**** EXERCISE INPUTS
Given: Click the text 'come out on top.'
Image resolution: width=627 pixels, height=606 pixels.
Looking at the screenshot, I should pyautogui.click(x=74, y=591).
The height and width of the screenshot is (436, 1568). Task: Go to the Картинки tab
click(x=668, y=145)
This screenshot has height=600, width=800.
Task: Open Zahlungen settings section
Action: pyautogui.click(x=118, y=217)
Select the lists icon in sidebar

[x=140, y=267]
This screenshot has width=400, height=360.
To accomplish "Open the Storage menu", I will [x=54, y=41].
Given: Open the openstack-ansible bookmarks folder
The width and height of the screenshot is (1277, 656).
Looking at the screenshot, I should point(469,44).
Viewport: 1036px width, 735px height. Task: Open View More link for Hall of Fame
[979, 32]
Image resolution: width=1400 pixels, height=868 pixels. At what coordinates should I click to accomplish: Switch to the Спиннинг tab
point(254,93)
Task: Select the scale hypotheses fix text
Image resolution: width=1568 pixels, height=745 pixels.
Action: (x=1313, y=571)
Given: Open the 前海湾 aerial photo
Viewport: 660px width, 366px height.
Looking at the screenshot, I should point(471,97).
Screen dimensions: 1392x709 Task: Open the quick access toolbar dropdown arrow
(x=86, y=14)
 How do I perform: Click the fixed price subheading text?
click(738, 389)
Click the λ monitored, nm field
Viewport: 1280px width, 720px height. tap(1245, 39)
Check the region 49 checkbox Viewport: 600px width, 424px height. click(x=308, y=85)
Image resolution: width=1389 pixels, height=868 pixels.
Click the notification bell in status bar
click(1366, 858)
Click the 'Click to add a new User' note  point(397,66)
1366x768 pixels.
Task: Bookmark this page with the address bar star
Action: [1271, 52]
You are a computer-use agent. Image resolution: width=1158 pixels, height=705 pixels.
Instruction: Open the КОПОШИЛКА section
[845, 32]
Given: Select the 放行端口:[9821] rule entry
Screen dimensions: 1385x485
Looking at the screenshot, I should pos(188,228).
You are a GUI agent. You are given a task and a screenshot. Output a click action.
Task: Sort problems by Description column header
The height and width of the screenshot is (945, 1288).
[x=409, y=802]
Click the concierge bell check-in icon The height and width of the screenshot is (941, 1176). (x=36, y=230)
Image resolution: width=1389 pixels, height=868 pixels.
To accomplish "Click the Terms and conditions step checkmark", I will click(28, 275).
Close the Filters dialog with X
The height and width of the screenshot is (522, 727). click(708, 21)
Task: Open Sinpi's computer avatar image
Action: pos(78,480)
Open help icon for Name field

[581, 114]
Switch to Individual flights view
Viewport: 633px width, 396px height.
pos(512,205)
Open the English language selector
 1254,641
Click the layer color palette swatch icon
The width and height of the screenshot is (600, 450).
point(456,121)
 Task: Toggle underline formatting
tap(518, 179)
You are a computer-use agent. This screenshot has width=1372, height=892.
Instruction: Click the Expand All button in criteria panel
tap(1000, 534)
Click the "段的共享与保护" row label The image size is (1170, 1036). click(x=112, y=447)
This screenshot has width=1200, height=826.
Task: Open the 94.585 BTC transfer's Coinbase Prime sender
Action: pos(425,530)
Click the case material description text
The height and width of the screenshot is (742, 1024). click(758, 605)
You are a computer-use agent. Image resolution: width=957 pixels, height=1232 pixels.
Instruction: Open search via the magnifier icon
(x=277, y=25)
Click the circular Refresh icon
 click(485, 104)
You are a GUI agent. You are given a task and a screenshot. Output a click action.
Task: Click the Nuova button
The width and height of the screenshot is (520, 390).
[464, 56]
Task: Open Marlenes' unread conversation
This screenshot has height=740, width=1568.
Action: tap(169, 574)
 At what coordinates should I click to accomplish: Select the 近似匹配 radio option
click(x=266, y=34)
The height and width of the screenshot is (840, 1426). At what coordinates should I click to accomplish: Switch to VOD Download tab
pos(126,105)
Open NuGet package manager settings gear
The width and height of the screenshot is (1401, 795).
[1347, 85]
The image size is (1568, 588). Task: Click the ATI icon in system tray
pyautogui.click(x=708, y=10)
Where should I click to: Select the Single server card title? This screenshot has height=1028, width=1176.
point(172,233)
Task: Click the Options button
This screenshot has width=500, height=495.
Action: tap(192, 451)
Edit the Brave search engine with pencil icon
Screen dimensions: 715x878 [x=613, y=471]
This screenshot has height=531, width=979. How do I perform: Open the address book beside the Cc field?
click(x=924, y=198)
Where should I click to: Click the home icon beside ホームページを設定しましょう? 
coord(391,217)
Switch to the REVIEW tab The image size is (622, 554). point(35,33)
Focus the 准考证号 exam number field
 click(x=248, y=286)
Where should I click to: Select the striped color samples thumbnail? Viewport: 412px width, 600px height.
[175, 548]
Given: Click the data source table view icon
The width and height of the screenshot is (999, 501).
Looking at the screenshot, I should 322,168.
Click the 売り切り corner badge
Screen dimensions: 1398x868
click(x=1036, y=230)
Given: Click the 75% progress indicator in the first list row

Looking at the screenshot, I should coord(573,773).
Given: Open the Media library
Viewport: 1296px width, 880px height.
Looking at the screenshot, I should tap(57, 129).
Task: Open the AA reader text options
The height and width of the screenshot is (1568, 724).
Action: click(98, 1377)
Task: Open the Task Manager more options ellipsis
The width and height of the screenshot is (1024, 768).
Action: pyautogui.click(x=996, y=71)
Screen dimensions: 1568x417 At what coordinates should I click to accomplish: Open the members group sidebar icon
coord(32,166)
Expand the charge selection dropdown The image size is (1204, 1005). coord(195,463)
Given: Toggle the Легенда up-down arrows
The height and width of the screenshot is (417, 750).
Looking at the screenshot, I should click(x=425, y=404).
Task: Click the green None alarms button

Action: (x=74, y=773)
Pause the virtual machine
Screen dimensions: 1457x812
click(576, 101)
********
◆ WORK TO COMPLETE ◆
Give the data again exactly, line for line.

◆ YOUR RESPONSE ◆
Given: Click the text 'come out on top.'
Image resolution: width=627 pixels, height=606 pixels.
Looking at the screenshot, I should pyautogui.click(x=74, y=591).
The height and width of the screenshot is (436, 1568). Task: Go to the Картинки tab
click(x=668, y=145)
This screenshot has height=600, width=800.
Task: Open Zahlungen settings section
Action: pyautogui.click(x=118, y=217)
Select the lists icon in sidebar

[x=140, y=267]
This screenshot has width=400, height=360.
To accomplish "Open the Storage menu", I will [x=54, y=41].
Given: Open the openstack-ansible bookmarks folder
The width and height of the screenshot is (1277, 656).
Looking at the screenshot, I should point(469,44).
Viewport: 1036px width, 735px height. Task: Open View More link for Hall of Fame
[979, 32]
Image resolution: width=1400 pixels, height=868 pixels. At what coordinates should I click to accomplish: Switch to the Спиннинг tab
point(254,93)
Task: Select the scale hypotheses fix text
Image resolution: width=1568 pixels, height=745 pixels.
Action: (x=1313, y=571)
Given: Open the 前海湾 aerial photo
Viewport: 660px width, 366px height.
Looking at the screenshot, I should point(471,97).
Screen dimensions: 1392x709 Task: Open the quick access toolbar dropdown arrow
(x=86, y=14)
 How do I perform: Click the fixed price subheading text?
click(738, 389)
Click the λ monitored, nm field
Viewport: 1280px width, 720px height. tap(1245, 39)
Check the region 49 checkbox Viewport: 600px width, 424px height. click(x=308, y=85)
Image resolution: width=1389 pixels, height=868 pixels.
Click the notification bell in status bar
click(1366, 858)
Click the 'Click to add a new User' note  point(397,66)
1366x768 pixels.
Task: Bookmark this page with the address bar star
Action: [1271, 52]
You are a computer-use agent. Image resolution: width=1158 pixels, height=705 pixels.
Instruction: Open the КОПОШИЛКА section
[845, 32]
Given: Select the 放行端口:[9821] rule entry
Screen dimensions: 1385x485
Looking at the screenshot, I should pos(188,228).
You are a GUI agent. You are given a task and a screenshot. Output a click action.
Task: Sort problems by Description column header
The height and width of the screenshot is (945, 1288).
[x=409, y=802]
Click the concierge bell check-in icon The height and width of the screenshot is (941, 1176). (x=36, y=230)
Image resolution: width=1389 pixels, height=868 pixels.
To accomplish "Click the Terms and conditions step checkmark", I will click(28, 275).
Close the Filters dialog with X
The height and width of the screenshot is (522, 727). click(708, 21)
Task: Open Sinpi's computer avatar image
Action: pos(78,480)
Open help icon for Name field

[581, 114]
Switch to Individual flights view
Viewport: 633px width, 396px height.
pos(512,205)
Open the English language selector
 1254,641
Click the layer color palette swatch icon
The width and height of the screenshot is (600, 450).
point(456,121)
 Task: Toggle underline formatting
tap(518, 179)
You are a computer-use agent. This screenshot has width=1372, height=892.
Instruction: Click the Expand All button in criteria panel
tap(1000, 534)
Click the "段的共享与保护" row label The image size is (1170, 1036). click(x=112, y=447)
This screenshot has width=1200, height=826.
Task: Open the 94.585 BTC transfer's Coinbase Prime sender
Action: pos(425,530)
Click the case material description text
The height and width of the screenshot is (742, 1024). click(758, 605)
You are a computer-use agent. Image resolution: width=957 pixels, height=1232 pixels.
Instruction: Open search via the magnifier icon
(x=277, y=25)
Click the circular Refresh icon
 click(485, 104)
You are a GUI agent. You are given a task and a screenshot. Output a click action.
Task: Click the Nuova button
The width and height of the screenshot is (520, 390).
[464, 56]
Task: Open Marlenes' unread conversation
This screenshot has height=740, width=1568.
Action: tap(169, 574)
 At what coordinates should I click to accomplish: Select the 近似匹配 radio option
click(x=266, y=34)
The height and width of the screenshot is (840, 1426). At what coordinates should I click to accomplish: Switch to VOD Download tab
pos(126,105)
Open NuGet package manager settings gear
The width and height of the screenshot is (1401, 795).
[1347, 85]
The image size is (1568, 588). Task: Click the ATI icon in system tray
pyautogui.click(x=708, y=10)
Where should I click to: Select the Single server card title? This screenshot has height=1028, width=1176.
point(172,233)
Task: Click the Options button
This screenshot has width=500, height=495.
Action: tap(192, 451)
Edit the Brave search engine with pencil icon
Screen dimensions: 715x878 [x=613, y=471]
This screenshot has height=531, width=979. How do I perform: Open the address book beside the Cc field?
click(x=924, y=198)
Where should I click to: Click the home icon beside ホームページを設定しましょう? 
coord(391,217)
Switch to the REVIEW tab The image size is (622, 554). point(35,33)
Focus the 准考证号 exam number field
 click(x=248, y=286)
Where should I click to: Select the striped color samples thumbnail? Viewport: 412px width, 600px height.
[175, 548]
Given: Click the data source table view icon
The width and height of the screenshot is (999, 501).
Looking at the screenshot, I should 322,168.
Click the 売り切り corner badge
Screen dimensions: 1398x868
click(x=1036, y=230)
Given: Click the 75% progress indicator in the first list row

Looking at the screenshot, I should coord(573,773).
Given: Open the Media library
Viewport: 1296px width, 880px height.
Looking at the screenshot, I should tap(57, 129).
Task: Open the AA reader text options
The height and width of the screenshot is (1568, 724).
Action: click(98, 1377)
Task: Open the Task Manager more options ellipsis
The width and height of the screenshot is (1024, 768).
Action: pyautogui.click(x=996, y=71)
Screen dimensions: 1568x417 At what coordinates should I click to accomplish: Open the members group sidebar icon
coord(32,166)
Expand the charge selection dropdown The image size is (1204, 1005). coord(195,463)
Given: Toggle the Легенда up-down arrows
The height and width of the screenshot is (417, 750).
Looking at the screenshot, I should click(x=425, y=404).
Task: Click the green None alarms button

Action: (x=74, y=773)
Pause the virtual machine
Screen dimensions: 1457x812
click(576, 101)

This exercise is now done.